• _TASK GOAL_: Without dropping or altering a single word, give the listing again.

• _SUPPLIED ENTRIES_:
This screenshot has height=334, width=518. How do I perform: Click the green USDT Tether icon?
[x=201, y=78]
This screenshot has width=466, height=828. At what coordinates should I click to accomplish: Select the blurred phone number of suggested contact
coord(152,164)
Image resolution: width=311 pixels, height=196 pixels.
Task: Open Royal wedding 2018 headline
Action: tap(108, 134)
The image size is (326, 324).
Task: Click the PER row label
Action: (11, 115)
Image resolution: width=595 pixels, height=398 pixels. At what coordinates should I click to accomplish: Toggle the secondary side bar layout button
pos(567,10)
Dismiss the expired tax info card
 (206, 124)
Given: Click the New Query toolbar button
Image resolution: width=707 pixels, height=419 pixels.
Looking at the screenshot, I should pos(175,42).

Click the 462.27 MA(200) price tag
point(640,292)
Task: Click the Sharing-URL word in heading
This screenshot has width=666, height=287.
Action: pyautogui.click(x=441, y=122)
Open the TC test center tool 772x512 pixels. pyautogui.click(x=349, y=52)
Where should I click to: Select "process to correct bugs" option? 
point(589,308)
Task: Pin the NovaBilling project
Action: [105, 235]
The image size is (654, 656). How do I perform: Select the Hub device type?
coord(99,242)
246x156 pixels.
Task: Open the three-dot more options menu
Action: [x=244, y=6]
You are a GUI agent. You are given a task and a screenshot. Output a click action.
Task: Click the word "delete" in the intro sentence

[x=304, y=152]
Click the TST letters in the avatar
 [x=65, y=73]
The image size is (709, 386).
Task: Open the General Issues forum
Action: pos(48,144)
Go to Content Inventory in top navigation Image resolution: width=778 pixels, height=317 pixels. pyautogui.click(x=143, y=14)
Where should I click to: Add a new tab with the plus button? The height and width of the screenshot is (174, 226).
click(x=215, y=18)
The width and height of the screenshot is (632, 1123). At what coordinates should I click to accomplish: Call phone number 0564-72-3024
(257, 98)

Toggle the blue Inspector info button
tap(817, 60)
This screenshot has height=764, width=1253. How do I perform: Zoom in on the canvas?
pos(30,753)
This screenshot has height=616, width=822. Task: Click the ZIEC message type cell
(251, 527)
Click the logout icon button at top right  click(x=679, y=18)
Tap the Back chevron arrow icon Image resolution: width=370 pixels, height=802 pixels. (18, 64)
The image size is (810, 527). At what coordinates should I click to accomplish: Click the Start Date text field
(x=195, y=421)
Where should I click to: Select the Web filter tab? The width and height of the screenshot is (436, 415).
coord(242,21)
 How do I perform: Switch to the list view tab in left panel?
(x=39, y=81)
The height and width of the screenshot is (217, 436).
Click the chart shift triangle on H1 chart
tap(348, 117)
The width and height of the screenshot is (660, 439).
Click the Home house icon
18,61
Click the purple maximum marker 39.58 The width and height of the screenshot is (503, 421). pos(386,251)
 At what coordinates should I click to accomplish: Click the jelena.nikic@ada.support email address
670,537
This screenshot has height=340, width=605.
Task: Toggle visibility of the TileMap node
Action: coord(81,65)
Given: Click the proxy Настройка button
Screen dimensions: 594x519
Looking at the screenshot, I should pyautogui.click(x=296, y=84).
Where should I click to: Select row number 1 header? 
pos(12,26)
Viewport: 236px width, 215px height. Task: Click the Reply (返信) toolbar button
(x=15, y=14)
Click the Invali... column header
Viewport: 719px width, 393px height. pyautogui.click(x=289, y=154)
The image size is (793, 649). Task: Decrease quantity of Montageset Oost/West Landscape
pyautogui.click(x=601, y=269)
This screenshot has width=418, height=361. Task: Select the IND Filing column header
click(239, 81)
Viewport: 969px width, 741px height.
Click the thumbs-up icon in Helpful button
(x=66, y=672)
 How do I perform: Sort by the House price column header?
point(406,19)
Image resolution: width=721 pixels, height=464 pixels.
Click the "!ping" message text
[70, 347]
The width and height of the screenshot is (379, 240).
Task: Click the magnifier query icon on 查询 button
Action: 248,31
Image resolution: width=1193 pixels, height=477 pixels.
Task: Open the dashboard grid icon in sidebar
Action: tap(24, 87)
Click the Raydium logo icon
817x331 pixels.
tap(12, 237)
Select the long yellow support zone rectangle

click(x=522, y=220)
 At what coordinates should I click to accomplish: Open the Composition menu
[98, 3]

• _EXERCISE RESULT_:
This screenshot has height=334, width=518. How do I perform: Click the green USDT Tether icon?
[x=201, y=78]
This screenshot has width=466, height=828. At what coordinates should I click to accomplish: Select the blurred phone number of suggested contact
coord(152,164)
Image resolution: width=311 pixels, height=196 pixels.
Task: Open Royal wedding 2018 headline
Action: tap(108, 134)
The image size is (326, 324).
Task: Click the PER row label
Action: (11, 115)
Image resolution: width=595 pixels, height=398 pixels. At what coordinates should I click to accomplish: Toggle the secondary side bar layout button
pos(567,10)
Dismiss the expired tax info card
 (206, 124)
Given: Click the New Query toolbar button
Image resolution: width=707 pixels, height=419 pixels.
Looking at the screenshot, I should pos(175,42).

Click the 462.27 MA(200) price tag
point(640,292)
Task: Click the Sharing-URL word in heading
This screenshot has width=666, height=287.
Action: pyautogui.click(x=441, y=122)
Open the TC test center tool 772x512 pixels. pyautogui.click(x=349, y=52)
Where should I click to: Select "process to correct bugs" option? 
point(589,308)
Task: Pin the NovaBilling project
Action: [105, 235]
The image size is (654, 656). How do I perform: Select the Hub device type?
coord(99,242)
246x156 pixels.
Task: Open the three-dot more options menu
Action: [x=244, y=6]
You are a GUI agent. You are given a task and a screenshot. Output a click action.
Task: Click the word "delete" in the intro sentence

[x=304, y=152]
Click the TST letters in the avatar
 [x=65, y=73]
The image size is (709, 386).
Task: Open the General Issues forum
Action: pos(48,144)
Go to Content Inventory in top navigation Image resolution: width=778 pixels, height=317 pixels. pyautogui.click(x=143, y=14)
Where should I click to: Add a new tab with the plus button? The height and width of the screenshot is (174, 226).
click(x=215, y=18)
The width and height of the screenshot is (632, 1123). At what coordinates should I click to accomplish: Call phone number 0564-72-3024
(257, 98)

Toggle the blue Inspector info button
tap(817, 60)
This screenshot has height=764, width=1253. How do I perform: Zoom in on the canvas?
pos(30,753)
This screenshot has height=616, width=822. Task: Click the ZIEC message type cell
(251, 527)
Click the logout icon button at top right  click(x=679, y=18)
Tap the Back chevron arrow icon Image resolution: width=370 pixels, height=802 pixels. (18, 64)
The image size is (810, 527). At what coordinates should I click to accomplish: Click the Start Date text field
(x=195, y=421)
Where should I click to: Select the Web filter tab? The width and height of the screenshot is (436, 415).
coord(242,21)
 How do I perform: Switch to the list view tab in left panel?
(x=39, y=81)
The height and width of the screenshot is (217, 436).
Click the chart shift triangle on H1 chart
tap(348, 117)
The width and height of the screenshot is (660, 439).
Click the Home house icon
18,61
Click the purple maximum marker 39.58 The width and height of the screenshot is (503, 421). pos(386,251)
 At what coordinates should I click to accomplish: Click the jelena.nikic@ada.support email address
670,537
This screenshot has height=340, width=605.
Task: Toggle visibility of the TileMap node
Action: coord(81,65)
Given: Click the proxy Настройка button
Screen dimensions: 594x519
Looking at the screenshot, I should pyautogui.click(x=296, y=84).
Where should I click to: Select row number 1 header? 
pos(12,26)
Viewport: 236px width, 215px height. Task: Click the Reply (返信) toolbar button
(x=15, y=14)
Click the Invali... column header
Viewport: 719px width, 393px height. pyautogui.click(x=289, y=154)
The image size is (793, 649). Task: Decrease quantity of Montageset Oost/West Landscape
pyautogui.click(x=601, y=269)
This screenshot has width=418, height=361. Task: Select the IND Filing column header
click(239, 81)
Viewport: 969px width, 741px height.
Click the thumbs-up icon in Helpful button
(x=66, y=672)
 How do I perform: Sort by the House price column header?
point(406,19)
Image resolution: width=721 pixels, height=464 pixels.
Click the "!ping" message text
[70, 347]
The width and height of the screenshot is (379, 240).
Task: Click the magnifier query icon on 查询 button
Action: 248,31
Image resolution: width=1193 pixels, height=477 pixels.
Task: Open the dashboard grid icon in sidebar
Action: tap(24, 87)
Click the Raydium logo icon
817x331 pixels.
tap(12, 237)
Select the long yellow support zone rectangle

click(x=522, y=220)
 At what coordinates should I click to accomplish: Open the Composition menu
[98, 3]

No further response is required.